# [TEXTE DU DOCUMENT]
+++

L’année 2004 s’annonce laborieuse et compatissante. Ces prévisions ne découlent pas de la configuration des astres mais d’un simple examen du calendrier.
2004 sera une année bissextile laborieuse à cause des jours fériés, qui ne sauraient plus mal s’agencer. Le 1er mai tombera un samedi, le 1er août un dimanche, et Noël et la Saint Sylvestre fusionneront avec des week-end. Dans les cantons catholiques, le 15 août, date de l’Assomption, coïncidera avec un dimanche. Autant dire qu’il n’y aura que la Pentecôte et l’Ascension qui nous feront profiter d’un pont.
Par la grâce du calendrier, les travailleurs suisses voleront ainsi au secours de Hans Rudolf Merz, le nouveau ministre des finances, en travaillant gratuitement cinq jours de plus qu’en 2003.

+++

# [LIGNES DE DONNÉES]
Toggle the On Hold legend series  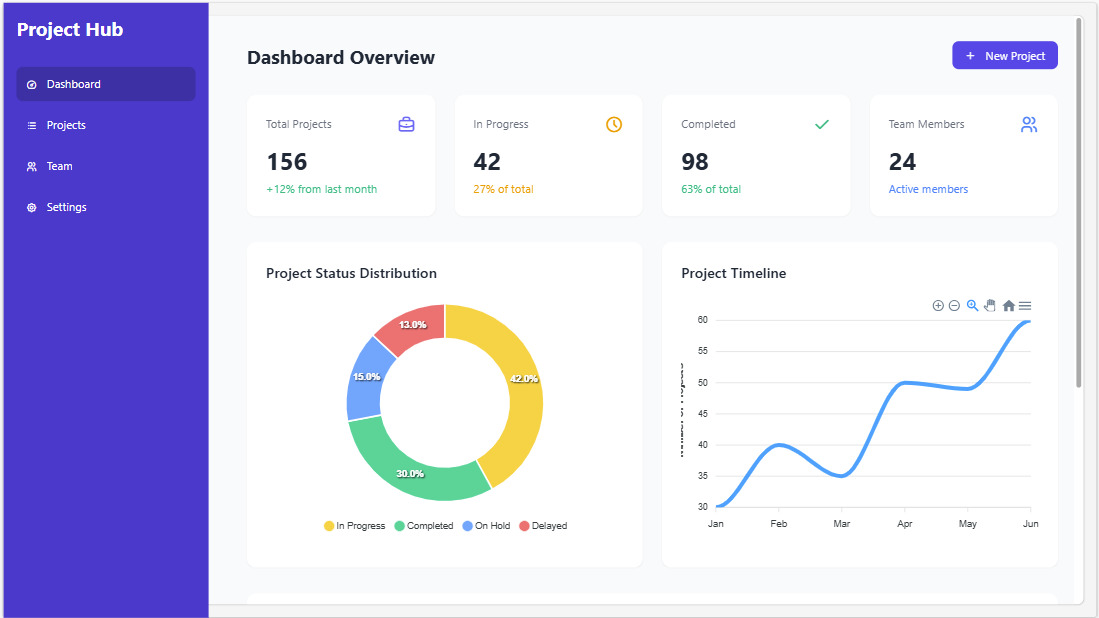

+++

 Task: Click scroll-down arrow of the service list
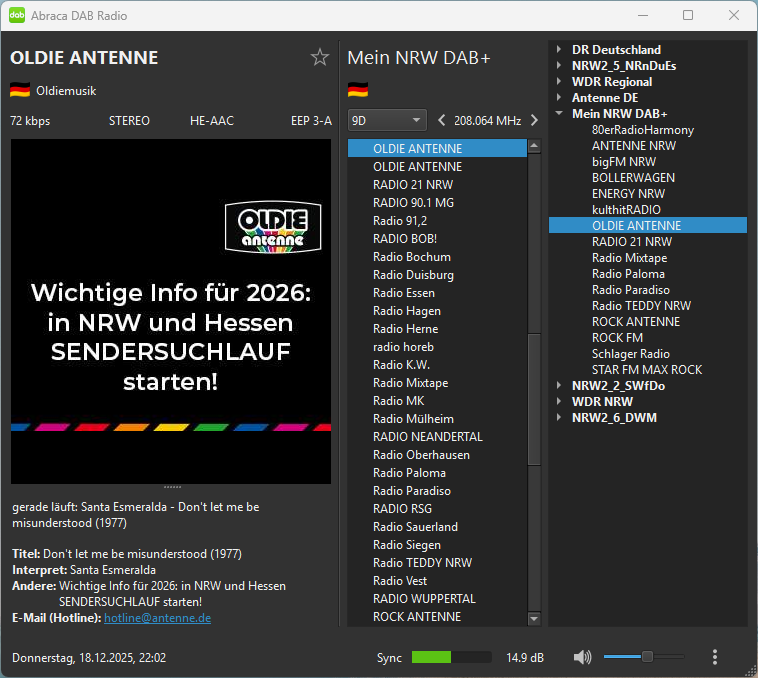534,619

+++

# [CONSIGNE ÉCRITE 1]
Dans le texte sur le calendrier 2004, quel jour de la semaine tombera le 1er mai ?
# [CONSIGNE ÉCRITE 2]
D’après le texte sur le calendrier 2004, pourquoi cette année s’annonce-t-elle laborieuse ? Répondez en une à trois phrases.
# [CONSIGNE ÉCRITE 3]
Indiquez si chacune des affirmations suivantes concorde avec le texte sur le calendrier 2004. Répondez par oui ou par non et citez les mots décisifs du texte.
(a) 2004 est une année bissextile.
(b) Les prévisions pour 2004 reposent sur la configuration des astres.
(c) Les travailleurs suisses travailleront gratuitement trois jours de plus qu’en 2003.

# [RÉPONSE COMPLÈTE 1]
Un samedi.

# [RÉPONSE COMPLÈTE 2]
L’année 2004 sera laborieuse parce que les jours fériés s’agencent très mal. Le 1er mai tombe un samedi et le 1er août un dimanche, tandis que Noël et la Saint Sylvestre fusionnent avec des week-ends. Seules la Pentecôte et l’Ascension permettront de faire un pont.

# [RÉPONSE COMPLÈTE 3]
(a) Oui : « 2004 sera une année bissextile laborieuse ».
(b) Non : « Ces prévisions ne découlent pas de la configuration des astres ».
(c) Non : « en travaillant gratuitement cinq jours de plus qu’en 2003 ».